Supplied material –
::::
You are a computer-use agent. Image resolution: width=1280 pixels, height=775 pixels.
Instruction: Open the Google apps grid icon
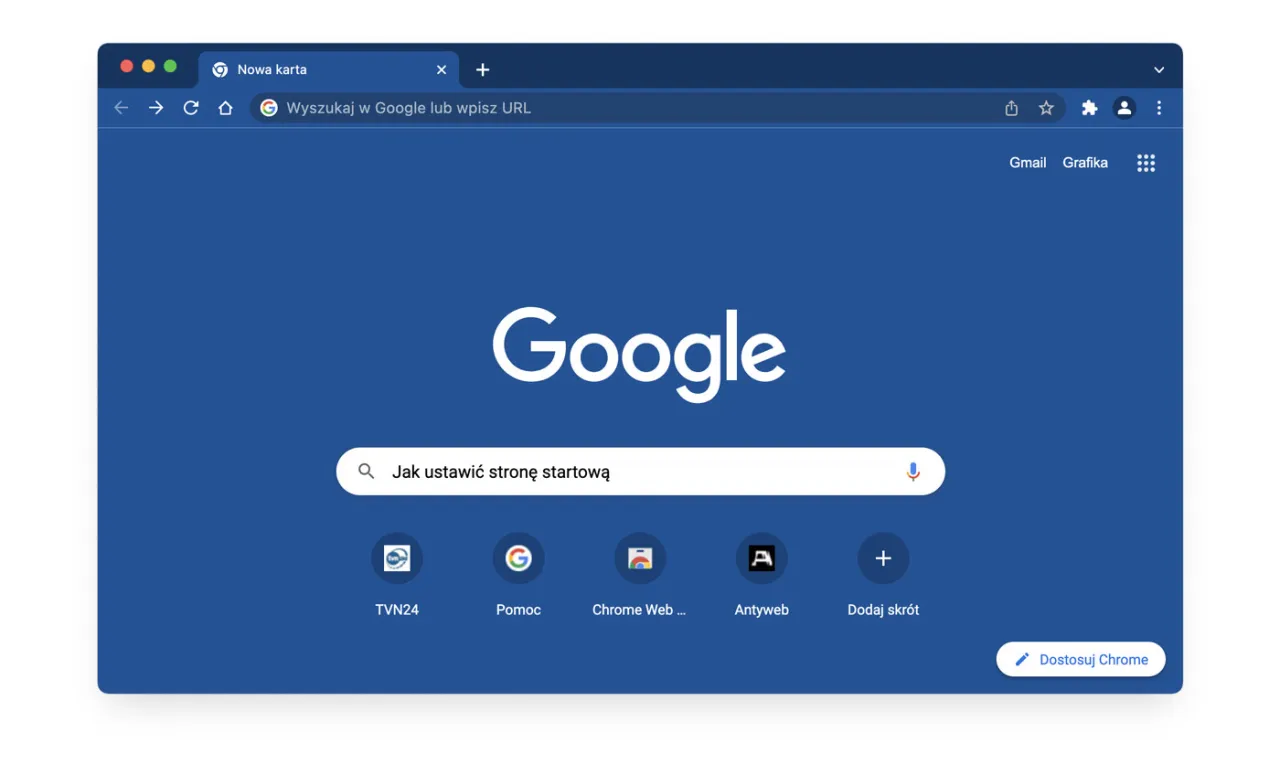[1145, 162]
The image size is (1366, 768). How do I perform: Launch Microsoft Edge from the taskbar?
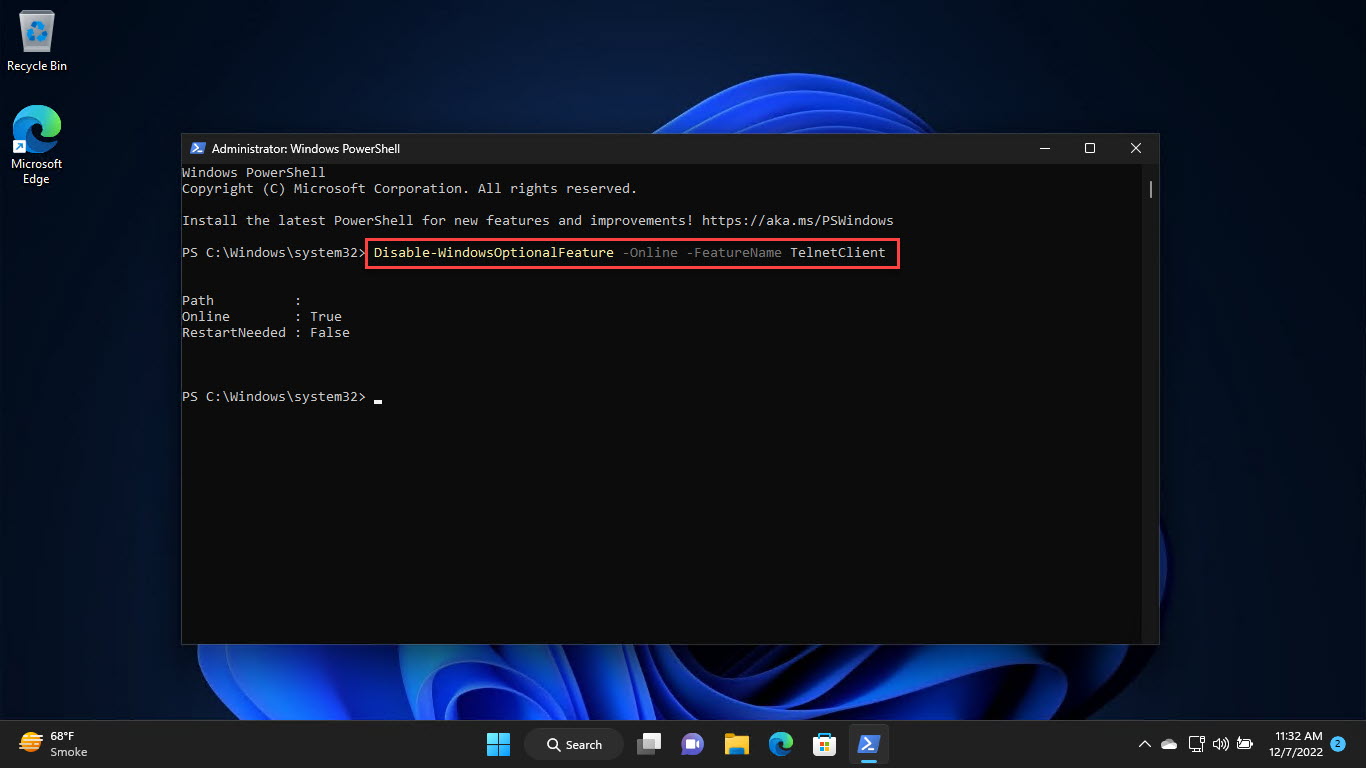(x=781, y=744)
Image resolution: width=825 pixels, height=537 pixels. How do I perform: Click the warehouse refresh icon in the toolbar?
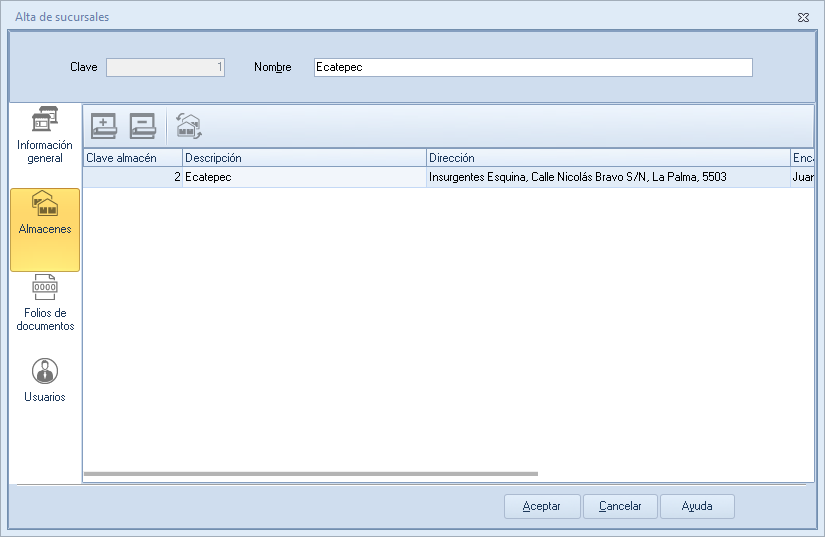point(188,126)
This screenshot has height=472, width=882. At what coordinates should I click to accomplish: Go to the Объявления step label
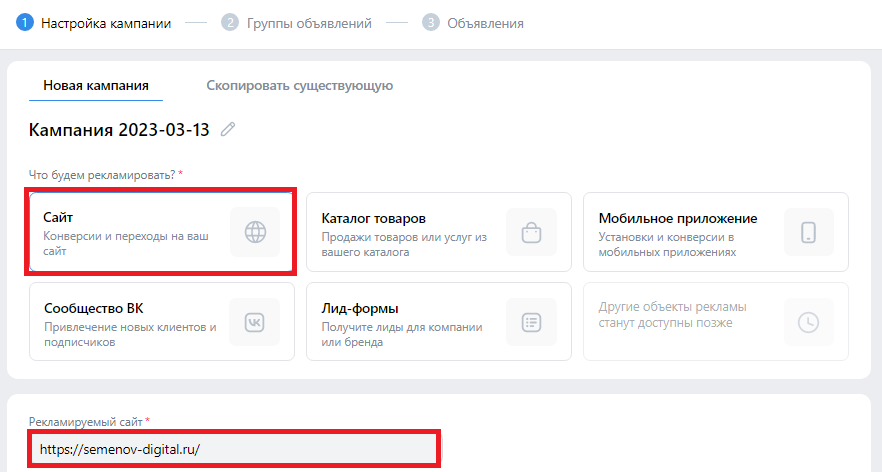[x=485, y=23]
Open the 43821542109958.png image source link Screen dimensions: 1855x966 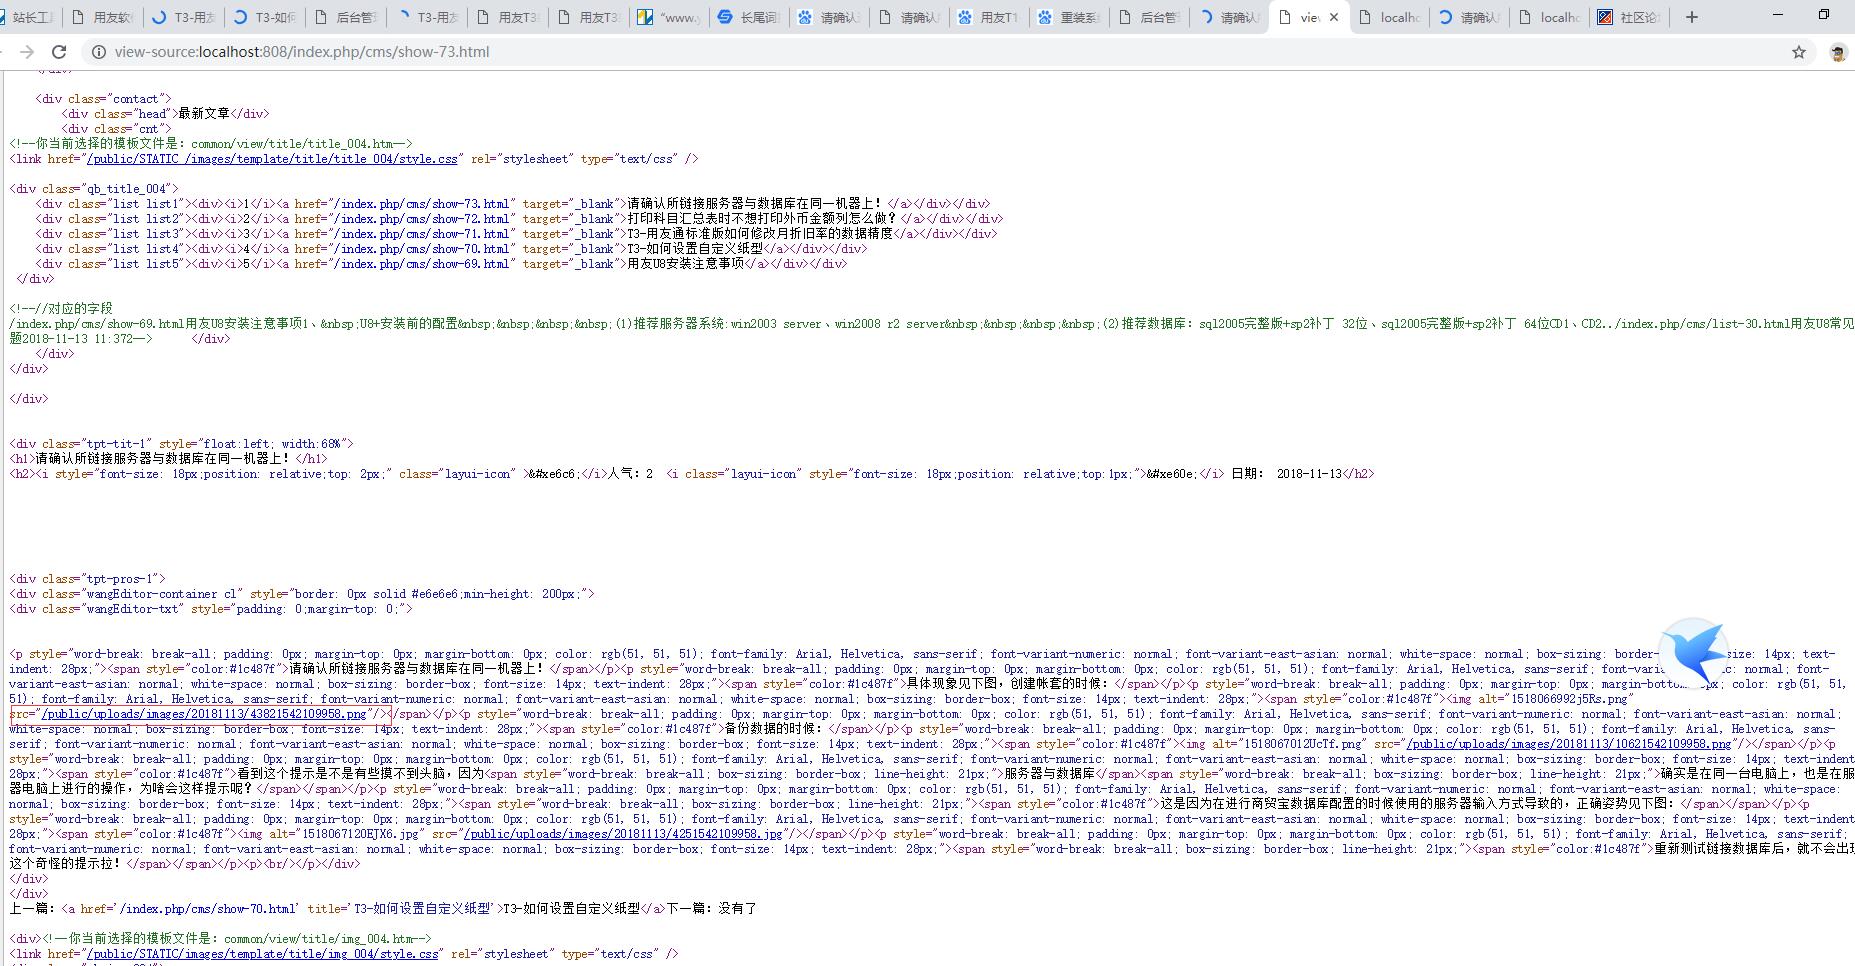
::::
Written instruction –
Rewrite every row above with its request. Increase each coordinate in the answers by 11, keep the numbers in the requests as they are, and leave out the pictures.

Task output –
You are a computer-use agent. Image resolution: width=1280 pixels, height=775 pixels.
Instruction: Open the Google apps grid icon
[1156, 173]
The image size is (1366, 768). How do I perform: Launch Microsoft Edge from the taskbar?
(x=792, y=755)
Image resolution: width=825 pixels, height=537 pixels. How do I perform: Click the warehouse refresh icon in the toolbar?
point(199,137)
This screenshot has height=472, width=882. At what coordinates should I click to accomplish: Go to the Объявления step label
[x=496, y=34]
Open the 43821542109958.png image source link Screen dimensions: 1855x966 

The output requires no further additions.